→ EXERCISE MATERIALS:

-*-*-

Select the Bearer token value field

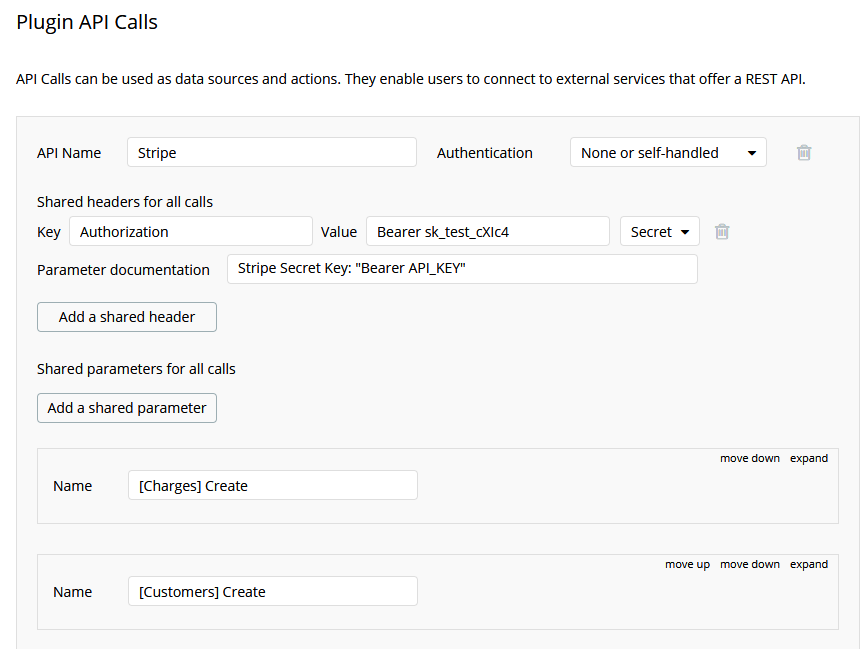[x=487, y=232]
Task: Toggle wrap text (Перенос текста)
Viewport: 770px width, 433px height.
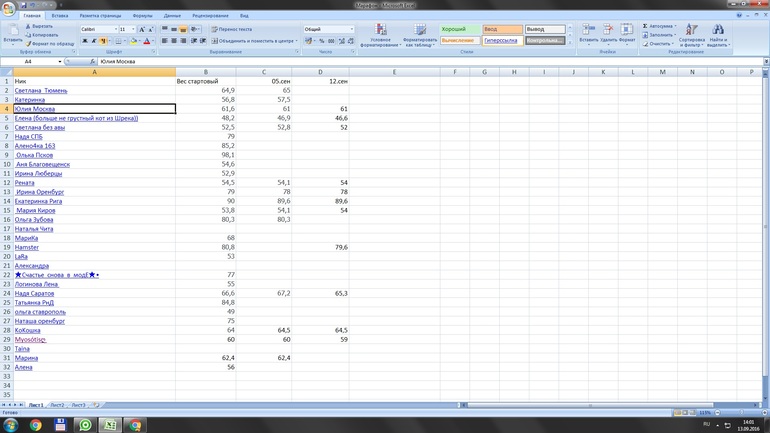Action: [x=233, y=29]
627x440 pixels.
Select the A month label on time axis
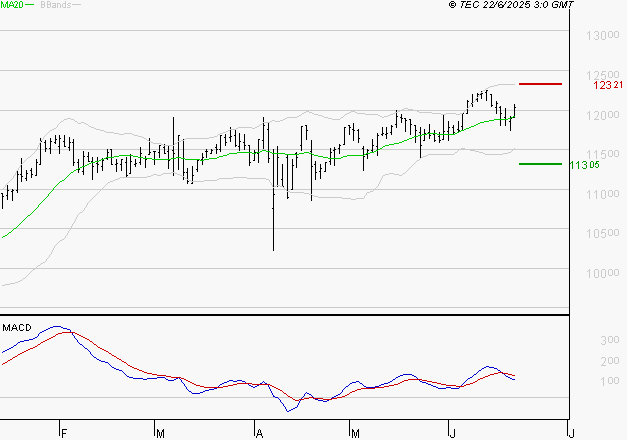tap(259, 433)
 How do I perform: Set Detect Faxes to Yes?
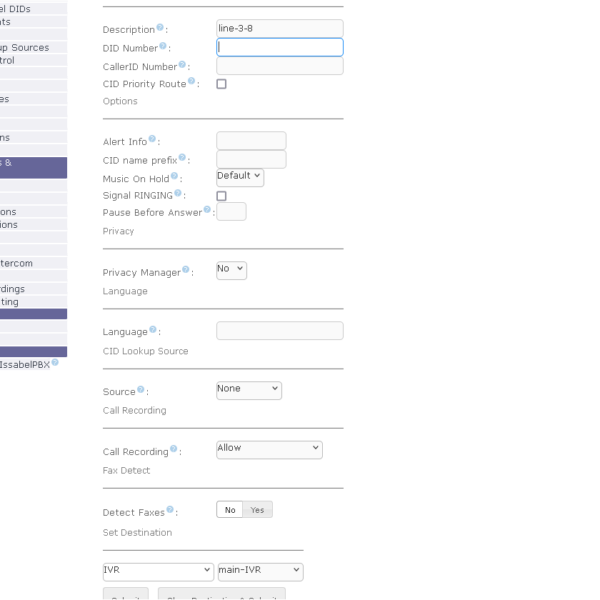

-*-*-

→ PROMPT: Return every line of the listing that contains the string "Select", matching it with case taken into account.

→ WRITTEN ANSWER:
Select the Bearer token value field
Select the A month label on time axis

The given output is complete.